Fork https://github.com/singlecellopenproblems/SingleCellOpenProblems into your account. If you're new to git, you might find the Fork a repo documentation helpful.
Create repository secrets (not environment secrets) at https://github.com/USERNAME/SingleCellOpenProblems/settings/secrets
- AWS_ACCESS_KEY_ID and AWS_SECRET_ACCESS_KEY are included in your AWS login details. If you do not have these, please contact us at singlecellopenproblems@protonmail.com.
- TOWER_ACCESS_KEY (optional): log in with GitHub to https://tower.nf and create a token at https://tower.nf/tokens.
- When you are done with this step, your page should look like this:
Enable workflows at https://github.com/USERNAME/SingleCellOpenProblems/actions

Set up your git repository to fetch branches from base at singlecellopenproblems/SingleCellOpenProblems

git clone git@github.com:<username>/SingleCellOpenProblems.git
cd SingleCellOpenProblems
git remote add base git@github.com:singlecellopenproblems/SingleCellOpenProblems.git
git fetch --all
git branch --set-upstream-to base/master
git pull

Note: If you haven't set up SSH keys with your GitHub account, you may see this error message when adding base to your repository:

git@github.com: Permission denied (publickey).
fatal: Could not read from remote repository.
Please make sure you have the correct access rights

To generate an SSH key and add it to your GitHub account, follow this tutorial from GitHub.

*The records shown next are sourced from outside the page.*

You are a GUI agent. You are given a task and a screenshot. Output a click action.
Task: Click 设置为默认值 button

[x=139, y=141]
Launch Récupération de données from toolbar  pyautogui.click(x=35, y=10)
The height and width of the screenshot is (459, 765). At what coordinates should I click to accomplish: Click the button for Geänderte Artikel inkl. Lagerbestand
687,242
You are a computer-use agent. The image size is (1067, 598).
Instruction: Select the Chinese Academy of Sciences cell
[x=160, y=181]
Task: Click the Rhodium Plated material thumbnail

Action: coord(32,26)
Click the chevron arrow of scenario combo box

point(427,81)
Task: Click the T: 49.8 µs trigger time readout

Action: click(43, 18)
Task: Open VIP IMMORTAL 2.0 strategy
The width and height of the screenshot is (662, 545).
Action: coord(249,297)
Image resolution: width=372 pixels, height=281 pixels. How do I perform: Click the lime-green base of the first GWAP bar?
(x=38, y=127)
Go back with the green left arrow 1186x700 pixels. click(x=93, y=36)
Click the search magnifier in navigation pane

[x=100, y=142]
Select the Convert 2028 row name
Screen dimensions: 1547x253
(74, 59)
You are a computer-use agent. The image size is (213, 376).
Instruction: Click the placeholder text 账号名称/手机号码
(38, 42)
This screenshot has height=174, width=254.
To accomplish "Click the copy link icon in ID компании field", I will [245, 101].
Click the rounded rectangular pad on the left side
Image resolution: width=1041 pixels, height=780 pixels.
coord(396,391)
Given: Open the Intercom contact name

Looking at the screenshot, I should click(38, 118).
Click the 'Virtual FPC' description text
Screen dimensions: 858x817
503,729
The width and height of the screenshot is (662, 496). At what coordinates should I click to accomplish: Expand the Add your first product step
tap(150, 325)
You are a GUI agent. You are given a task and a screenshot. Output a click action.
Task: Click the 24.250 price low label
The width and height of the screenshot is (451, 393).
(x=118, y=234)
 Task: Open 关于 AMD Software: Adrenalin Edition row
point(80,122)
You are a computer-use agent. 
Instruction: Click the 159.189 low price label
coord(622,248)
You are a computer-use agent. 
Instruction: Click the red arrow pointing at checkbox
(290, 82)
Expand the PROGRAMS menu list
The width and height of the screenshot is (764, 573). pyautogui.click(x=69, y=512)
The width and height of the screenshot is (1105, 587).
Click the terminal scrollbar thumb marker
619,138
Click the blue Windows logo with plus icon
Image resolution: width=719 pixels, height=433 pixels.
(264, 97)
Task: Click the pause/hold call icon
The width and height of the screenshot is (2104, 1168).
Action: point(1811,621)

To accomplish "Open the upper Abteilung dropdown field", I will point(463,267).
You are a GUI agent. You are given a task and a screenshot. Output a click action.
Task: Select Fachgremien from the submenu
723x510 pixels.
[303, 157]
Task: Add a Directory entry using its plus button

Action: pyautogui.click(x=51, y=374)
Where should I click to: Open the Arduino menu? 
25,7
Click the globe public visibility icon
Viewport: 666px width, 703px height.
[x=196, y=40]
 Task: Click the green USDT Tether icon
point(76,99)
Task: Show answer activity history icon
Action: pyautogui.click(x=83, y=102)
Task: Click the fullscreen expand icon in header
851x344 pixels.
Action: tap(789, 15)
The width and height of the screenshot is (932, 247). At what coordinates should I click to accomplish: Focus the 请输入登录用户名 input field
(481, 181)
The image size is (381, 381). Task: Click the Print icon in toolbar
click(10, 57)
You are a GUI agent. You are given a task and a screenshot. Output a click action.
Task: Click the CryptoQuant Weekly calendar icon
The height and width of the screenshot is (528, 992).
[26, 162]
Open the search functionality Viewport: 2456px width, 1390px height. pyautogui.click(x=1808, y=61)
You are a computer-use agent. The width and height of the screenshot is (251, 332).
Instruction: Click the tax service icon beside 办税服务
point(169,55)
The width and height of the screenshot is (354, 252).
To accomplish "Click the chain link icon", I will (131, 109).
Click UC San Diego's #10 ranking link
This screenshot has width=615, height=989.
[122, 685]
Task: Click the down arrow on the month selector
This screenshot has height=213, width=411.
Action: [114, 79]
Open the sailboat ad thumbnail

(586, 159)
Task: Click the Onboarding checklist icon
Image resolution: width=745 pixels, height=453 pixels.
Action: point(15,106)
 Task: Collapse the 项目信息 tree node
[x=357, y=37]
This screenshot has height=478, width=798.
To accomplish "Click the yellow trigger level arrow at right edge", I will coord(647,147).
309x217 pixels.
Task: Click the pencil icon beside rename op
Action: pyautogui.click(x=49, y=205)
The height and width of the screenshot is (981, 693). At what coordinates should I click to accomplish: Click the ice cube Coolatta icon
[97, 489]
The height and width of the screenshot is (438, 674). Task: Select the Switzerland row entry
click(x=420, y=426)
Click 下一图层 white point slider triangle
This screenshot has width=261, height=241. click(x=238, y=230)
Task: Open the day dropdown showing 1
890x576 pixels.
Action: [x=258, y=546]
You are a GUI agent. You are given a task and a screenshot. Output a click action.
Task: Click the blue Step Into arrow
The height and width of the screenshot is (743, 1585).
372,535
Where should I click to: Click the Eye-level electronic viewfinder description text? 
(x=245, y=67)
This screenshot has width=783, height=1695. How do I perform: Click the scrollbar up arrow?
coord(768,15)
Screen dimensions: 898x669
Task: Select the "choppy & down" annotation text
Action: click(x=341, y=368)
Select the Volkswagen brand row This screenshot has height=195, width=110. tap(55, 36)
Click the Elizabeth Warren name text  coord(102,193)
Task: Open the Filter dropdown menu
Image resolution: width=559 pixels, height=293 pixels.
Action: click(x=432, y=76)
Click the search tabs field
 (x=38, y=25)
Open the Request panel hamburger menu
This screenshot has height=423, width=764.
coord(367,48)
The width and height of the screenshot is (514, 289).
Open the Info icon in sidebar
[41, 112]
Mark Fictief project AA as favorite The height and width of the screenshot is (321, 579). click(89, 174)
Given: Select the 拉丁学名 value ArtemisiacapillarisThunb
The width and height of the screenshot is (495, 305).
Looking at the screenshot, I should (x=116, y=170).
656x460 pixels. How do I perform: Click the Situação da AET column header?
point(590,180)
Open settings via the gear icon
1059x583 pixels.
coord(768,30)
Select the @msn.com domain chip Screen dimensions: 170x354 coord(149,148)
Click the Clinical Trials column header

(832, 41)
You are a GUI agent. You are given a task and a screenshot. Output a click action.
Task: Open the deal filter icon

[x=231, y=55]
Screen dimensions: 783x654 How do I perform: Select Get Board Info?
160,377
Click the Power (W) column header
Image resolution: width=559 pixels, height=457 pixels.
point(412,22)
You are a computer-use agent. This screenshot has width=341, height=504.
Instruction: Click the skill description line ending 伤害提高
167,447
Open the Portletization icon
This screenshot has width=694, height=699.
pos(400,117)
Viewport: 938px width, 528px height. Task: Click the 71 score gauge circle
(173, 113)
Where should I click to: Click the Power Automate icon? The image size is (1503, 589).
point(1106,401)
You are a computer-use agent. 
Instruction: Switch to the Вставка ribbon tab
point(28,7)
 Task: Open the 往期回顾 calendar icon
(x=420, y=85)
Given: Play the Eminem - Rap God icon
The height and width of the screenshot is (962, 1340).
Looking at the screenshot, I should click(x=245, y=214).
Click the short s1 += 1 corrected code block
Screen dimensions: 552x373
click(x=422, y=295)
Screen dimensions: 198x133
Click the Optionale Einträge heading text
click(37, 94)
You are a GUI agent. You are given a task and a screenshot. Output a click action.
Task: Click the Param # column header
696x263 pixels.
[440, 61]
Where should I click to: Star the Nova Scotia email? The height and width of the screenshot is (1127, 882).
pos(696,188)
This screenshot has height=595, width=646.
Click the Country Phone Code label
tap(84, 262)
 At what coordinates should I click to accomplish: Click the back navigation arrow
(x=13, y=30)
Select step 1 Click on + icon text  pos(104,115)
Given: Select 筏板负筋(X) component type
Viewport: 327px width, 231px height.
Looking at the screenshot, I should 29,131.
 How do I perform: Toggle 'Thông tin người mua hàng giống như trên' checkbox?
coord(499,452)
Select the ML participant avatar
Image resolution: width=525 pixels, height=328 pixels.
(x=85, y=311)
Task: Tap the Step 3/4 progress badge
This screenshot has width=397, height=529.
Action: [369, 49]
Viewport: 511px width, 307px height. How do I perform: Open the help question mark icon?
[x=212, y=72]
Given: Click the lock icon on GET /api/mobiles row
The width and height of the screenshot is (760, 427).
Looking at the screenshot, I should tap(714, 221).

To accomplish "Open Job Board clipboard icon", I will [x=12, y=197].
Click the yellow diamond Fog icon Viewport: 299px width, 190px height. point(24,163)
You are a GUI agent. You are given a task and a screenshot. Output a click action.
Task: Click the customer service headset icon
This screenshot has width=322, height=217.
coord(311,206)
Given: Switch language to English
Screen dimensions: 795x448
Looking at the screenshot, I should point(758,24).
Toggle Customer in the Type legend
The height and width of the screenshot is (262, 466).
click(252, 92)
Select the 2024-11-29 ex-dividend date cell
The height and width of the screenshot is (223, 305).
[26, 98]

Create a new branch for your task (no underscores or spaces allowed). It is best to coordinate with other people working on the same feature as you so that there aren't clases in images uploaded to our ECR. Here we're creating a branch called method-method-name-task-name, but if you were creating a new metric you might use metric-metric-name-task-name. In practice you should actually use the name of your method or metric, like method-meld-differential-abundance or metric-mse-label-projection.

Note: This pushes the branch to your fork, not to base. You will create a PR to merge your branch to base only after all tests are passing.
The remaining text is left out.